Las entidades financieras representan figuras destacadas en la estructura financiera de los países por su cometido, aportando liquidez a todo el sistema, por lo que suponen importantes actores en la economía. Debido al papel que desempeñan  y como consecuencia de la falta de solvencia de las entidades durante la crisis financiera, el regulador ha tomado medidas mitigantes del riesgo, emitiendo nuevas normas que obligan a las compañías a cumplir con determinados estándares en relación a gobierno, finanzas, liquidez, solvencia o capital.

Por este motivo, mantener la solvencia de las entidades, mediante el cumplimiento de los capitales regulatorios y económicos se ha convertido en un aspecto fundamental en la gestión de riesgos para garantizar la estabilidad de todo el sistema financiero.
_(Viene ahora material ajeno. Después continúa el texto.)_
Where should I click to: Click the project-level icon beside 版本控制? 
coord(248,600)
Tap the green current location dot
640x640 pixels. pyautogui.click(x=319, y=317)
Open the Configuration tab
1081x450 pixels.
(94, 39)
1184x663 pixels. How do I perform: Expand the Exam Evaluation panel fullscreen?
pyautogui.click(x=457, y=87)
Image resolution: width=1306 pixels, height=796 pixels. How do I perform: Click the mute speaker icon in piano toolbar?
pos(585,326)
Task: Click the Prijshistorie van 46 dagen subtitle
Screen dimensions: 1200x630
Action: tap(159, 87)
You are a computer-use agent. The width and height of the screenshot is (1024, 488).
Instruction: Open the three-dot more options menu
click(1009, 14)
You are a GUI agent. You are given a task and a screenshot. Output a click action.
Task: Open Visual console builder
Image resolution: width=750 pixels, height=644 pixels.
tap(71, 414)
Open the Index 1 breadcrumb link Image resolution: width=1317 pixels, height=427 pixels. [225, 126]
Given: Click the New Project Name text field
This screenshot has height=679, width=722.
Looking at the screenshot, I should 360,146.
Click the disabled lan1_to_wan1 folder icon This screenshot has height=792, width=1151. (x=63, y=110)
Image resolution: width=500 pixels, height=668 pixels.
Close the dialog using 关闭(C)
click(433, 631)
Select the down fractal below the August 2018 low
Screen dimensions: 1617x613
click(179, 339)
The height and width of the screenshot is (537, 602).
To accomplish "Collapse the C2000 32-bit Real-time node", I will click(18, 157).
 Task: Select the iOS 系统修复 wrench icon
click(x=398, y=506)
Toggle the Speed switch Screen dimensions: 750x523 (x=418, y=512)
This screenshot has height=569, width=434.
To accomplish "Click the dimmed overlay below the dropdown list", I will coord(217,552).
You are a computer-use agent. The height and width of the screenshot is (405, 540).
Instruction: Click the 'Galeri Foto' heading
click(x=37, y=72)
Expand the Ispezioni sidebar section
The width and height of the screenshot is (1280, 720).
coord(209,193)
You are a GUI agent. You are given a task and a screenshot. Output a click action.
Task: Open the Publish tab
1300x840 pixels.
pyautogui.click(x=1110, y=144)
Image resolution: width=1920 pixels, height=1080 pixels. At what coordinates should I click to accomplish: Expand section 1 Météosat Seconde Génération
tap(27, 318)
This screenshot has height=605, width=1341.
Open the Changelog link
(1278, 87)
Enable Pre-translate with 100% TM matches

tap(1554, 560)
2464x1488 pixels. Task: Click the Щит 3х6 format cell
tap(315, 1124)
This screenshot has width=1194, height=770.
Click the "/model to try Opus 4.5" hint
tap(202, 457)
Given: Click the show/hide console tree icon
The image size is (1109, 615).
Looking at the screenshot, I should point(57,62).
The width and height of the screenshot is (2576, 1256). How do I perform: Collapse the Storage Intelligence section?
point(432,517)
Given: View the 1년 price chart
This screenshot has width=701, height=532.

Con ello, se diferencian el capital económico, incluido en el balance e invertido por accionistas e inversores; el capital regulatorio –‘Core Capital’ – exigido por el regulador para mantener la solvencia del sistema; y el capital económico, calculado según metodología interna con el objetivo de asegurar la correcta gestión de los riesgos a los que las entidades se enfrentan – además, es el capital con mayor sensibilidad al riesgo. Tal  diferenciación lleva a poner el foco en el cálculo del capital económico como eje de la gestión y estrategia de la entidad, así como el gobierno de los riesgos.

Uno de los pilares fundamentales en cuanto al capital económico es el riesgo de crédito, para lo que las entidades disponen de la opción de desarrollar modelos internos para el cálculo de dicho riesgo. Este resultado debe reflejar la pérdida inesperada de la entidad por las exposiciones de riesgo de crédito que mantiene.

El cálculo de capital por riesgo de crédito a través de modelos internos se lleva a cabo mediante la construcción de modelos y parámetros de riesgo de crédito. Dichos parámetros son:

  • PD. Probabilidad de Default o tasa de incumplimiento. Este parámetro supone un porcentaje que representa la probabilidad de que una operación o cliente incumpla sus obligaciones de devolución de deuda.
  • LGD. Los given default. La severidad es un parámetro que mide el riesgo y probabilidad de recuperación de la deuda remanente una vez el cliente ha incumplido.
  • EAD. Esta métrica de riesgo representa la exposición del cliente o de la operación en cada momento si éste incumpliese.

Estos parámetros se combinan para conocer la pérdida esperada, obtenida de la siguiente manera:

Pérdida esperada = EAD x PD x LGD

Tal y como se muestra, la multiplicación de estos valores representa la pérdida esperada de la entidad, la cual deberá integrar la entidad en su capital.

Para dar respuesta a esto, las entidades financieras deben desarrollar modelos estadísticos que parametricen y tangibilicen el comportamiento de sus clientes con el objetivo de obtener unos parámetros lo mejor ajustados a la realidad de la entidad posible.

Con todo, se espera que la industria financiera absorba las pérdidas esperadas por riesgo de crédito a través del cálculo de estas métricas de riesgo. Por ello, el establecimiento del capital en las entidades financieras son una garantía de la gestión de los riesgos por el que también se persigue medir la solvencia de los bancos.